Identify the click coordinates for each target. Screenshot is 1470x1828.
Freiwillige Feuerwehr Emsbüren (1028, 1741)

========

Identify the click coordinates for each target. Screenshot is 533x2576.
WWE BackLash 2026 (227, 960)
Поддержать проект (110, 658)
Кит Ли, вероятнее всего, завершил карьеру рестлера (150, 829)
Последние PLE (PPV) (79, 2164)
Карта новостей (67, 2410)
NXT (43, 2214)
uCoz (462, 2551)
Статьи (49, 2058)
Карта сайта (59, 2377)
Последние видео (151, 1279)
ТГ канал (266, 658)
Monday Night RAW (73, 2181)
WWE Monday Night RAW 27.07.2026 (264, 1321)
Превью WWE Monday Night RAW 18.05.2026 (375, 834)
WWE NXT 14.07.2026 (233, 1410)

========

Reproduce the lines of the entries above from the one with "Превью WWE Monday" to the one with "WWE NXT 14.07.2026 (233, 1410)", both included, exactly and without any other line.

[EXERCISE ANSWER]
Превью WWE Monday Night RAW 18.05.2026 (375, 834)
WWE NXT 14.07.2026 (233, 1410)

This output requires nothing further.